There is a great deal of talk these days about rooting out extremism within our communities—both ‘owned’ communities (whether “British Muslims should do more to combat radical Islamisation among their community” or, “The tabloid press preaches hate to their readership”) and those ‘other’ communities living alongside us (“We should deport xxx”).
There’s an image in the Bible that feels pertinent to this. When the Israelites, rescued from slavery in Egypt, were in the process of colonising the land God had promised to their ancestor Abraham for his descendants, they were warned that if they failed to expel the other populations already settled there, those people would be ‘a thorn in their flesh’—a lifelong irritation, perpetuated down the generations. God’s warning even hints that the Israelites will experience the humbling of being exiled from their homeland.

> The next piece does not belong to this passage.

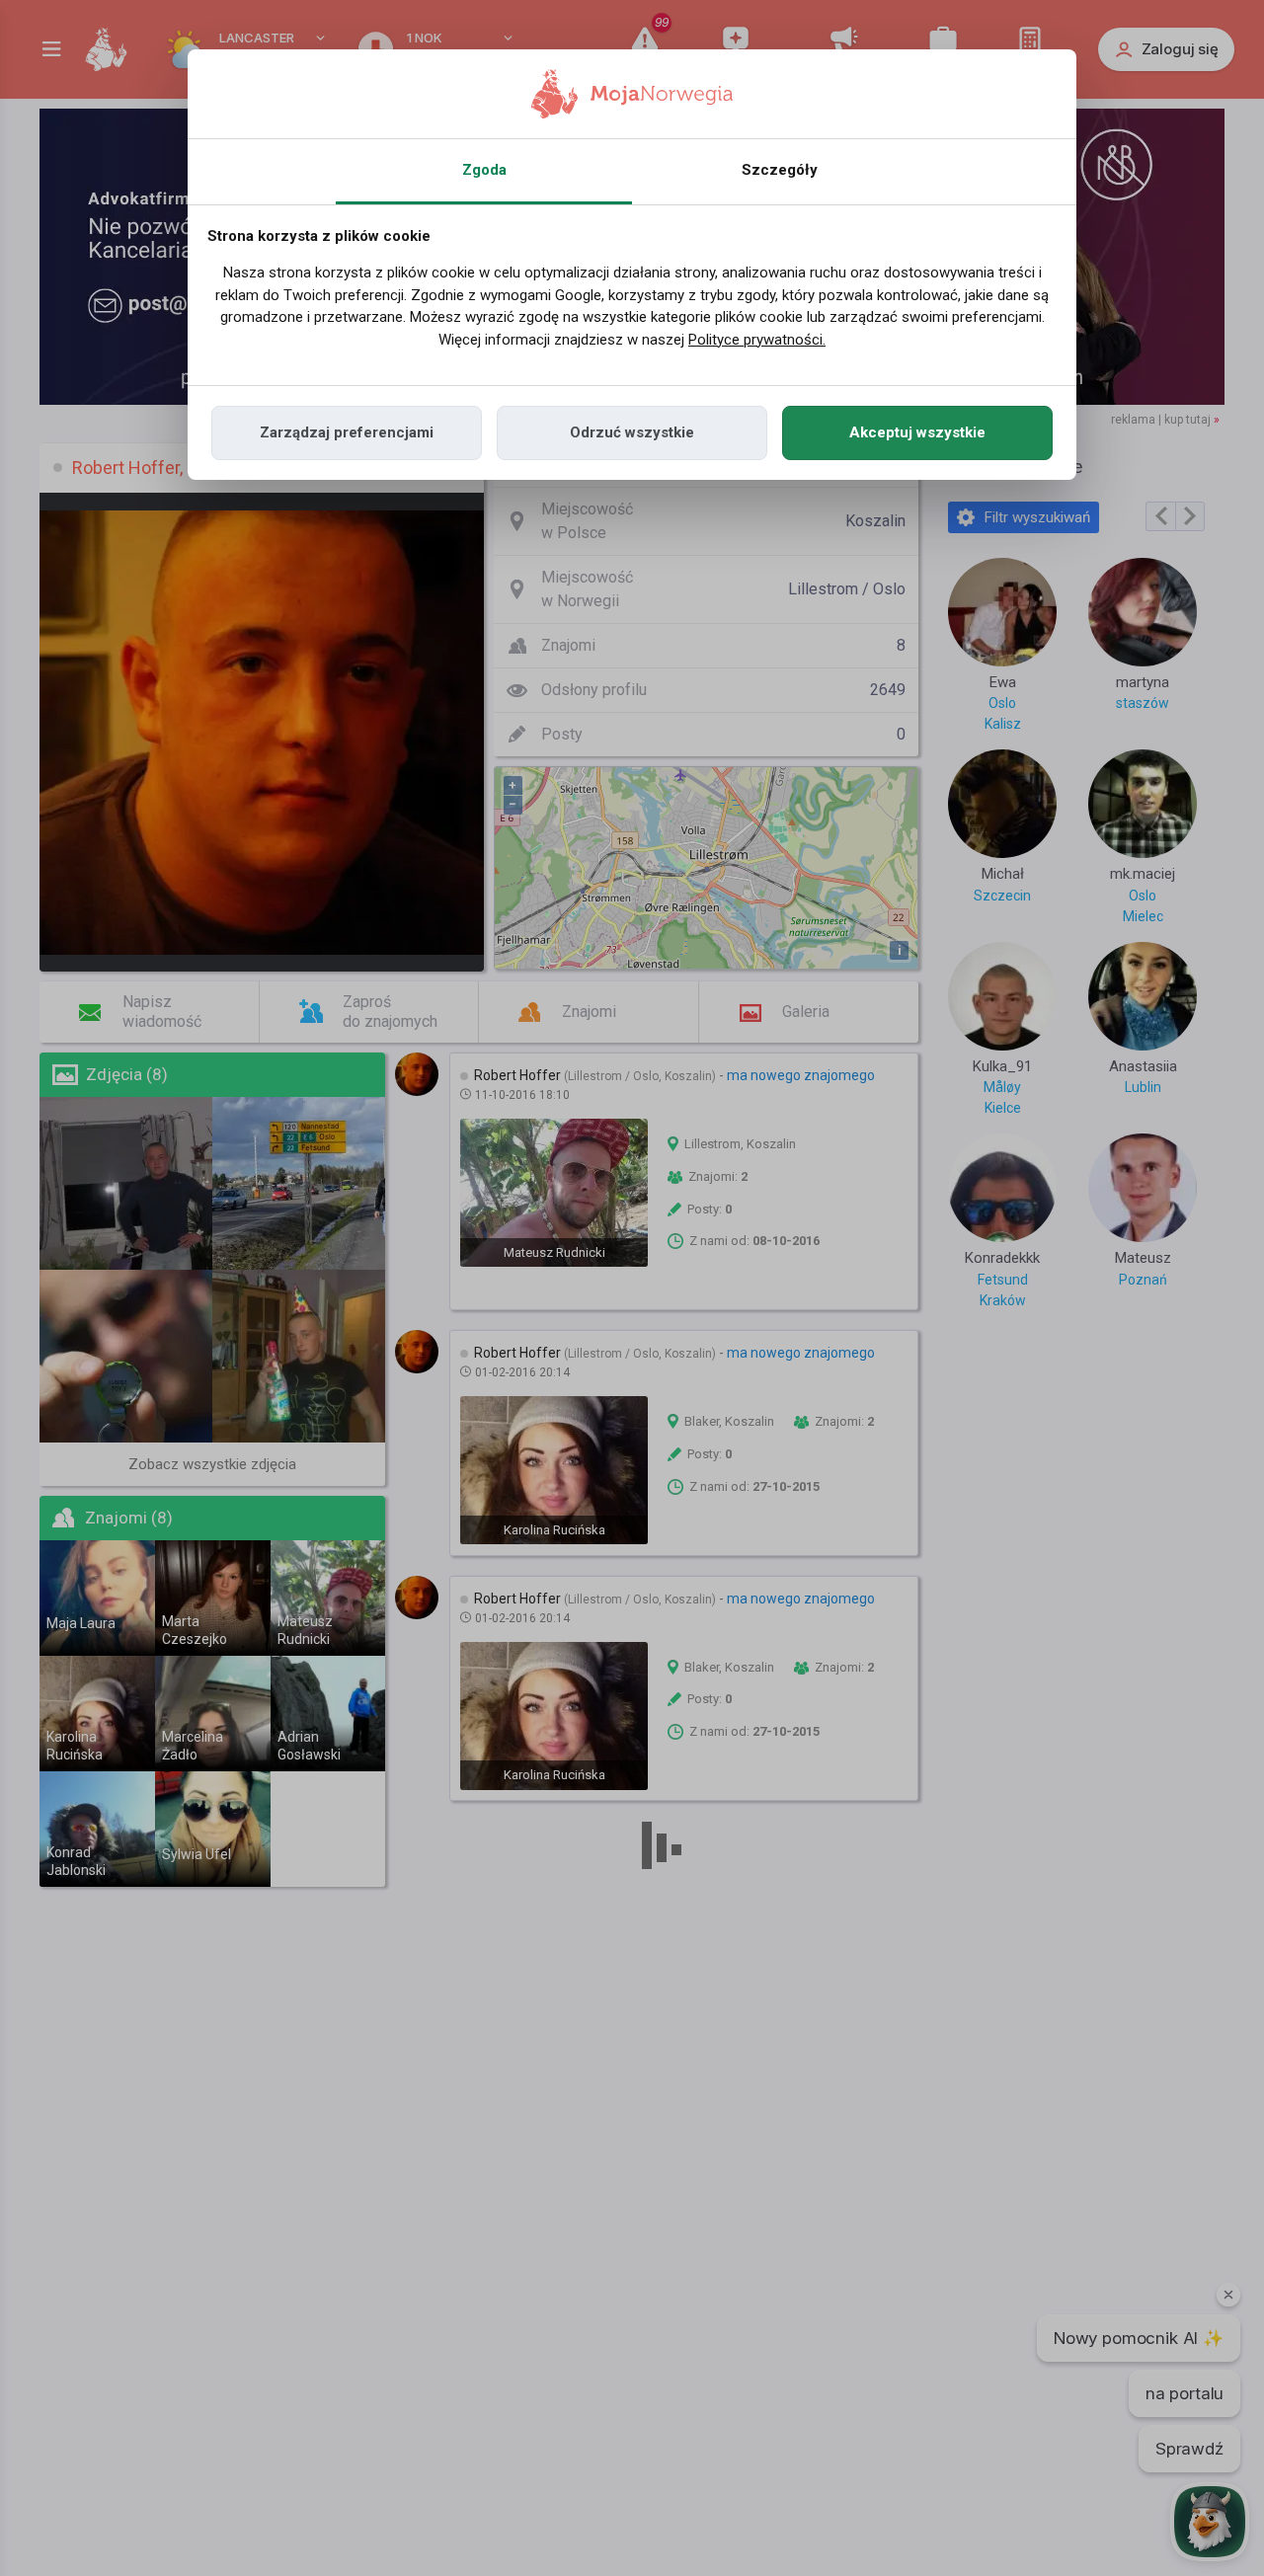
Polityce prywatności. (757, 340)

‘But if you do not drive out the inhabitants of the land from before you, then those whom you let remain shall be as barbs in your eyes and thorns in your sides; they shall trouble you in the land where you are settling. And I will do to you as I thought to do to them.’ Numbers 33:55, 56
‘For if you turn back, and join the survivors of these nations left here among you, and intermarry with them, so that you marry their women and they yours, know assuredly that the Lord your God will not continue to drive out these nations before you; but they shall be a snare and a trap for you, a scourge on your sides, and thorns in your eyes, until you perish from this good land that the Lord your God has given you.’ Joshua 23:12, 13
This begs the question, was God advocating ethnic cleansing? Or—and bearing in mind that no such cleansing took place—was God instructing the Israelites about living with such a thorn?

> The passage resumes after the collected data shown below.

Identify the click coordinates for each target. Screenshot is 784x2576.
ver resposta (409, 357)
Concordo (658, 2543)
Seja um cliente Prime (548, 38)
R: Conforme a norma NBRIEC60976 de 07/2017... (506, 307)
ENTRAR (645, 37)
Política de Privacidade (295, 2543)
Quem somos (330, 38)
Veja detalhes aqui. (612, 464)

Millennia later, St Paul, steeped in the Jewish scriptures from birth, picked up on this image of the thorn in the flesh, in a way that might help answer the question.
‘Therefore, to keep me from being too elated, a thorn was given to me in the flesh, a messenger of Satan to torment me, to keep me from being too elated. Three times I appealed to the Lord about this, that it would leave me, but he said to me, “My grace is sufficient for you, for power is made perfect in weakness.”’ 2 Corinthians 12:7-9
Paul uses the term not to refer to a community living alongside him, but to describe a minority element within the Church: those who followed him wherever he carried the good news that the Gentiles were now welcomed into the people of God, telling those converts that they must also be circumcised and follow the Jewish law.

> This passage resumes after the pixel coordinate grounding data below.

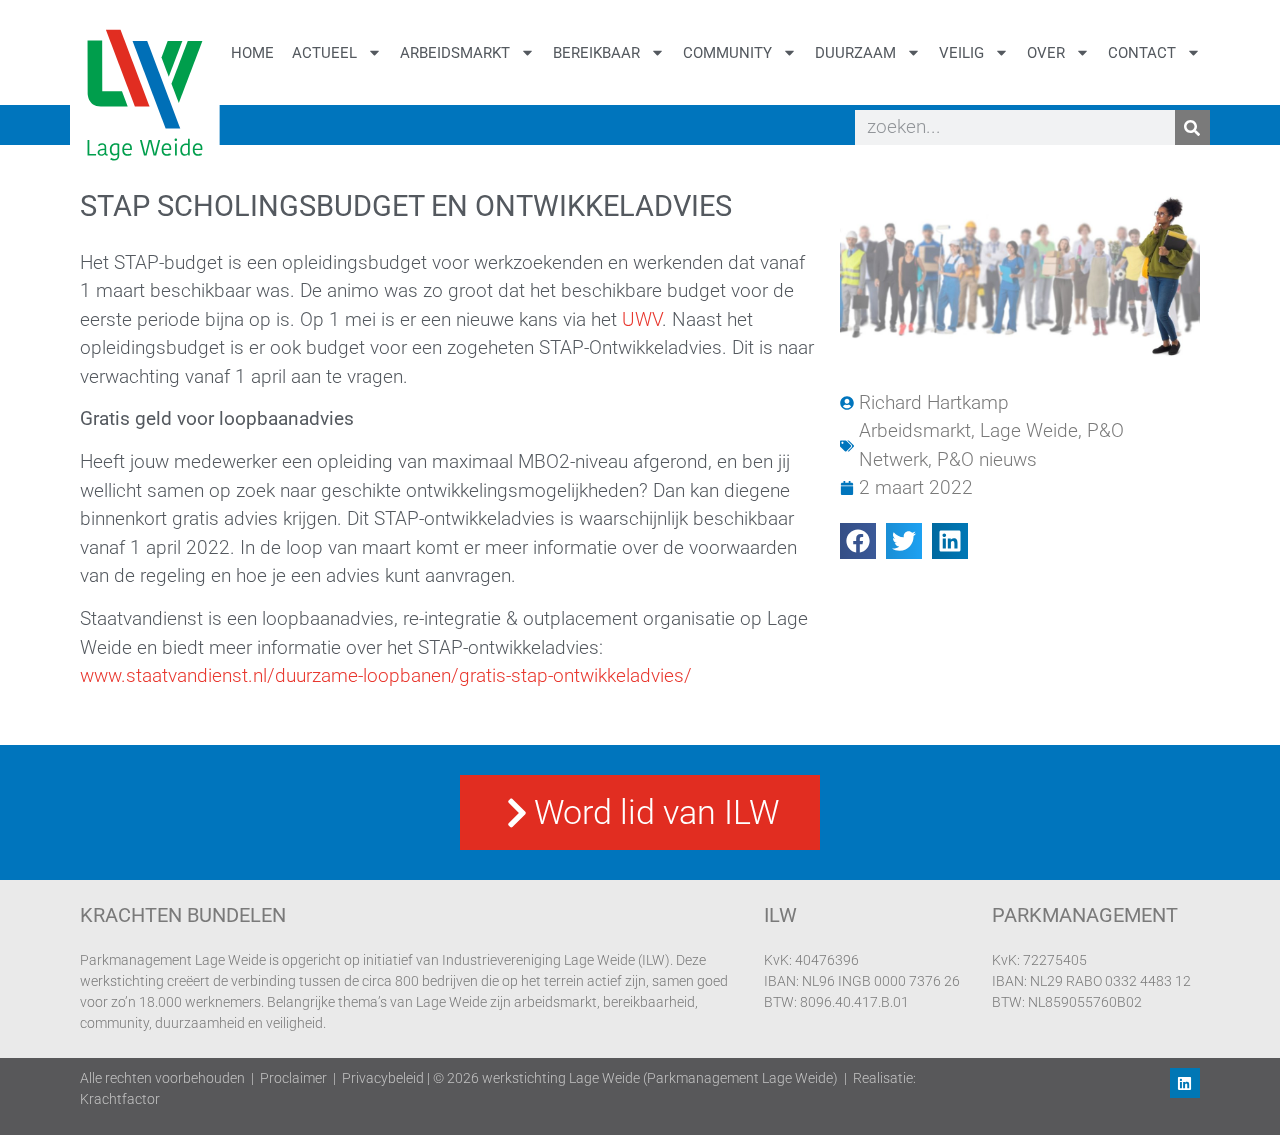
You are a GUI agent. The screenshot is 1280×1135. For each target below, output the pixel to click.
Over (1046, 53)
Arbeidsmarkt (455, 53)
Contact (1142, 53)
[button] (858, 541)
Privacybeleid (383, 1078)
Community (727, 53)
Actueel (324, 53)
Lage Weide (1029, 430)
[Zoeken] (1192, 127)
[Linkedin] (1185, 1083)
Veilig (961, 53)
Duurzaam (855, 53)
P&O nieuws (987, 459)
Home (252, 53)
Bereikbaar (596, 53)
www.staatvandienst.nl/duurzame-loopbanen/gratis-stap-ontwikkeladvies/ (386, 675)
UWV (642, 319)
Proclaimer (293, 1078)
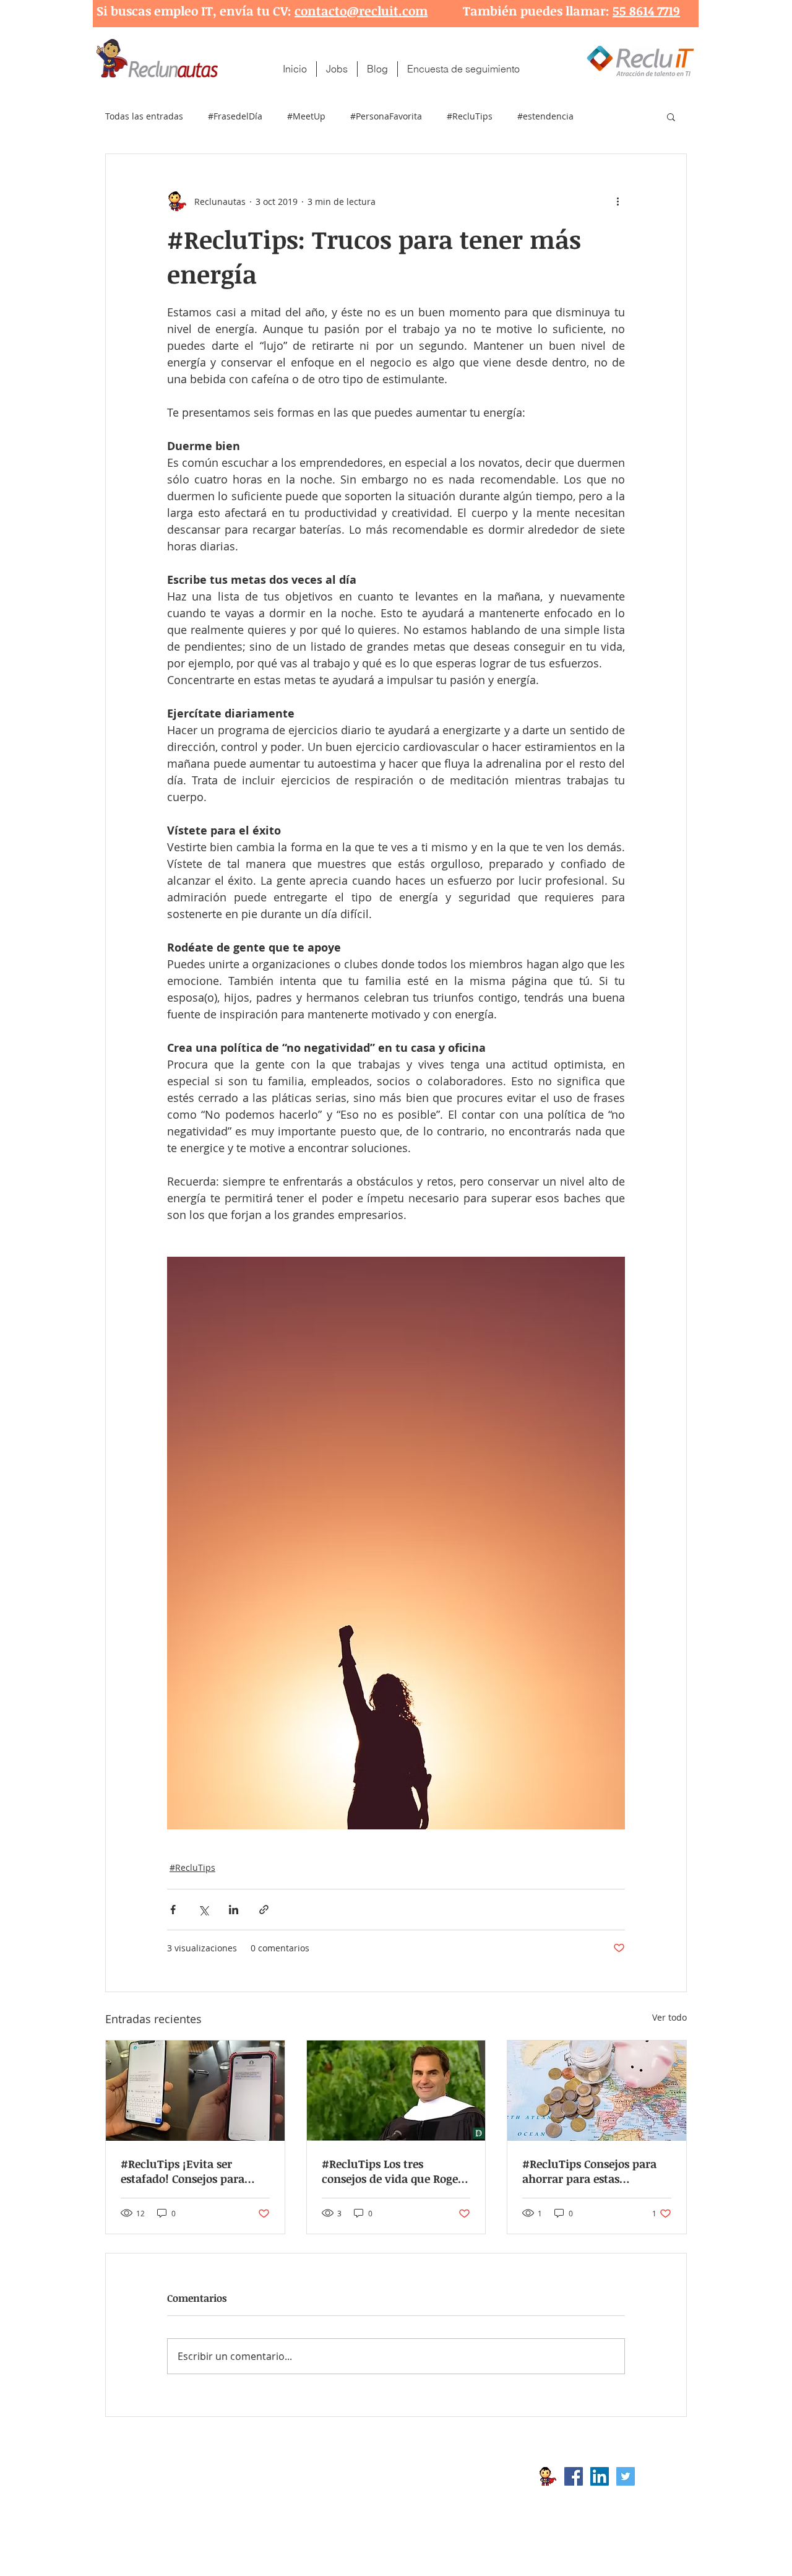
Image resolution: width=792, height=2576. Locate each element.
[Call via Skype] (661, 2479)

Through a process of struggling with this thorny issue, Paul discovers that it is not simply going to go away. God is not going to sanction their expulsion from the Church. The community of love to which Paul is wholeheartedly committed  will include within it a deeply problematic minority element.
People are complex, and such complexity is inevitable. But this element will serve a purpose, within God’s plan to reconcile all things . They will stop Paul and the wider Christian community from being elated, from complacent self-congratulation. And they will provide opportunity for Paul and those with him to learn what it looks like to operate out of the grace of the Lord Jesus, and not their own strength.
It is easy to point to extremism within other groups, and judge them for it . But if we are honest, there are extremists within every faith and ideology, among theists and atheists, religious and irreligious alike. There always will be. That doesn’t mean we ought to ignore it. But it does mean that we should be neither surprised nor dismayed. Instead, we should be honest about ourselves, and others—their struggles are our struggles; we have much in common—and embrace the grace held out to us, empowering us to be a community of good news.
 See the thirteenth chapter of his earlier surviving letter to this community, for example. And note that the whole Christian community needs to be challenged for their failure to be loving.
 This is a major theme Paul expands on in his second surviving letter to the church in Corinth.
 Of course, the ancient inhabitants of Israel were not extremists. They were civilians. Yet there is the perennial temptation to view difference as a danger to our way of life, the crowd that hides within it dangerous individuals.